Department of Chemistry, Purdue University, 720 Clinic Drive, West Lafayette, IN 47907, USA.
Department of Medicinal Chemistry and Molecular Pharmacology, Purdue University, West Lafayette, IN, USA.
J Control Release. 2022 Oct;350:688-697. doi: 10.1016/j.jconrel.2022.06.068. Epub 2022 Sep 7.
Targeted drug delivery, often referred to as "smart" drug delivery, is a process whereby a therapeutic drug is delivered to specific parts of the body in a manner that increases its concentration at the desired sites relative to others. This approach is poised to revolutionize medicine as exemplified by the recent FDA approval of Cytalux (FDA approves pioneering drug for ovarian cancer surgery - Purdue University News) which is a folate-receptor targeted intraoperative near infrared (NIR) imaging agent that was developed in our laboratories. Fracture-associated morbidities and mortality affect a significant portion of world population. United states, Canada and Europe alone spent $48 billion in treating osteoporosis related fractures although this number doesn't count the economic burden due to loss in productivity. It is estimated that by 2050 ca 21 million hip fractures would occur globally which will be leading cause of premature death and disability. Despite the need for improvement in the treatment for fracture repair, methods for treating fractures have changed little in recent decades. Systemic delivery of fracture-homing bone anabolics holds great promise as a therapeutic strategy in this regard. Here we report the design of a fracture-targeted peptide comprised of a payload that binds and activates the parathyroid hormone receptor (PTHR1) and is linked to a targeting ligand comprised of 20 D-glutamic acids (D-Glu) that directs accumulation of the payload specifically at fracture sites. This targeted delivery results in reduction of fracture healing times to <1/2 while creating repaired bones that are >2-fold stronger than saline-treated controls in mice. Moreover, this hydroxyapatite-targeted peptide can be administered without detectable toxicity to healthy tissues or modification of healthy bones in dogs. Additionally, since similar results are obtained upon treatment of osteoporotic and diabetic fractures in mice, and pain resolution is simultaneously accelerated by this approach, we conclude that this fracture-targeted anabolic peptide displays significant potential to revolutionize the treatment of bone fractures.

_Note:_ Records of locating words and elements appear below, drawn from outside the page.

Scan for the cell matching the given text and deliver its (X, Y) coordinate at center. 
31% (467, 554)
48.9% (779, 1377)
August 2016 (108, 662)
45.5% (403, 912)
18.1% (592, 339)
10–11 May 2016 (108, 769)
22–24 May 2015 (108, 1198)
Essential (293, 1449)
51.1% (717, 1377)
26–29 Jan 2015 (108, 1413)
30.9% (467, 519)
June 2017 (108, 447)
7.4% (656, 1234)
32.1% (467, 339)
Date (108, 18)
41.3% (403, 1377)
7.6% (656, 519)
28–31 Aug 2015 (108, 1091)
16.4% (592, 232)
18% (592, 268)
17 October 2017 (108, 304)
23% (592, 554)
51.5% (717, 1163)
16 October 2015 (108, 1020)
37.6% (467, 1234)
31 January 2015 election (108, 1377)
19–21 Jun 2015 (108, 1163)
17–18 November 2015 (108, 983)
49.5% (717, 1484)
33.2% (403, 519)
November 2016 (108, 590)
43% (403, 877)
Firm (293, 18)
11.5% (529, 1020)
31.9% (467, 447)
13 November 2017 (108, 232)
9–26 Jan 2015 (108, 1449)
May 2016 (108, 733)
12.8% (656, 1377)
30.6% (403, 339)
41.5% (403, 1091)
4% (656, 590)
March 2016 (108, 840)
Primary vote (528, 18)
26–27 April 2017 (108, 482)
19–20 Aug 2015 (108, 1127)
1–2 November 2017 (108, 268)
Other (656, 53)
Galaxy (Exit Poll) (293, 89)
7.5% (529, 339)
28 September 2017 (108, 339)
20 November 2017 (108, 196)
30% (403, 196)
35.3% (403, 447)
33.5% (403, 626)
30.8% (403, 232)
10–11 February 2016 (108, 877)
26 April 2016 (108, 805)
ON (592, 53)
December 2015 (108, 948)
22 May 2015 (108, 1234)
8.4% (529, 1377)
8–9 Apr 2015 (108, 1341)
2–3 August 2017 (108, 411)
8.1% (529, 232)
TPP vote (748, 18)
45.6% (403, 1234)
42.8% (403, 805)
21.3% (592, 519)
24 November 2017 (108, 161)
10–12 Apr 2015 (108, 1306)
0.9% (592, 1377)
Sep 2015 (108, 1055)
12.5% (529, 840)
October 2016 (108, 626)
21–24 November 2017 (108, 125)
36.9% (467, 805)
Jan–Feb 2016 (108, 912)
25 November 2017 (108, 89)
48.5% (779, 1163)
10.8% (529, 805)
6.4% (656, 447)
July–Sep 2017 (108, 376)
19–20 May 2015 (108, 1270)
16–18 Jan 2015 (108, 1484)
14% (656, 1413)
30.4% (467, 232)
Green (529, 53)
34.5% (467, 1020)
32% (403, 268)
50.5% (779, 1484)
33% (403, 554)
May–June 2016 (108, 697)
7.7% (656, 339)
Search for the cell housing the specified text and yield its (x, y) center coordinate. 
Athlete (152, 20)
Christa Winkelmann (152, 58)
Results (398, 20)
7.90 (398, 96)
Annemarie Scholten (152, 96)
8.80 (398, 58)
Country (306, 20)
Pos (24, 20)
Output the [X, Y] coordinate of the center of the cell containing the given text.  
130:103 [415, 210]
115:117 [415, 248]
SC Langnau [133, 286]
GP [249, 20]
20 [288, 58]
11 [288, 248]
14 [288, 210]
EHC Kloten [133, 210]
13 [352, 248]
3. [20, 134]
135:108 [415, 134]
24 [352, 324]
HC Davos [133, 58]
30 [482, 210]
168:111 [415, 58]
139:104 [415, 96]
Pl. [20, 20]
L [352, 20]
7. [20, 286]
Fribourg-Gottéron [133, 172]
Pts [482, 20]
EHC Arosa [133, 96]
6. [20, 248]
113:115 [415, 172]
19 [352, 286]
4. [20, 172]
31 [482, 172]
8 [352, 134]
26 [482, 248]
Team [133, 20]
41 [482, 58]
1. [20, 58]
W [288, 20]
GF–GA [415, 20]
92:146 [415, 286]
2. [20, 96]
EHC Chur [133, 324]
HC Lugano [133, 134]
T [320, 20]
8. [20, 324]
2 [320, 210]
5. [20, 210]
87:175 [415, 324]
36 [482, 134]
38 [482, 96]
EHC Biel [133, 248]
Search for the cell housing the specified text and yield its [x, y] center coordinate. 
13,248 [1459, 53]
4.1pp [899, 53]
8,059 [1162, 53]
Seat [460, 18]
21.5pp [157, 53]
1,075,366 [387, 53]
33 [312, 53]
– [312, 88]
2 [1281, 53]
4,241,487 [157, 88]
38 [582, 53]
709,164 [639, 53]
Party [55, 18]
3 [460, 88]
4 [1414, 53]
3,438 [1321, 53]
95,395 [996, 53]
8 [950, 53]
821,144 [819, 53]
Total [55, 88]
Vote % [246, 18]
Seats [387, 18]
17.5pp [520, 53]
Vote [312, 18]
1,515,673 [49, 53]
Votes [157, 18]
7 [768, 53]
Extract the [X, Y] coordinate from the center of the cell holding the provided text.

靶向药物输送,通常被称为“智能”药物输送,是一种将治疗药物递送到身体特定部位的方法,这种方法可以增加药物在所需部位的浓度,相对于其他部位而言。这种方法有望彻底改变医学,最近 FDA 批准的 Cytalux(FDA 批准用于卵巢癌手术的开创性药物 - 普渡大学新闻)就是一个很好的例子,它是一种叶酸受体靶向的术中近红外(NIR)成像剂,是在我们的实验室中开发的。骨折相关的发病率和死亡率影响了很大一部分世界人口。仅美国、加拿大和欧洲在治疗骨质疏松性骨折方面就花费了 480 亿美元,尽管这个数字还没有算上由于生产力下降而带来的经济负担。据估计,到 2050 年,全球将有 2100 万髋部骨折,这将成为导致过早死亡和残疾的主要原因。尽管需要改善骨折修复的治疗方法,但近几十年来,治疗骨折的方法几乎没有变化。骨折归巢骨合成代谢物的全身给药在这方面具有很大的治疗潜力。在这里,我们报告了一种骨折靶向肽的设计,该肽由一个有效载荷组成,该有效载荷结合并激活甲状旁腺激素受体(PTHR1),并与由 20 个 D-谷氨酸(D-Glu)组成的靶向配体相连,该配体将有效载荷定向积累在骨折部位。这种靶向递药可将骨折愈合时间缩短至<1/2,同时在小鼠中产生的修复骨比盐水处理对照组强 2 倍以上。此外,这种羟基磷灰石靶向肽可以在不引起健康组织毒性或不改变健康骨骼的情况下在狗中给药。此外,由于在骨质疏松和糖尿病骨折的小鼠中也得到了类似的结果,并且这种方法同时加速了疼痛的缓解,因此我们得出结论,这种骨折靶向合成代谢肽具有彻底改变骨折治疗的巨大潜力。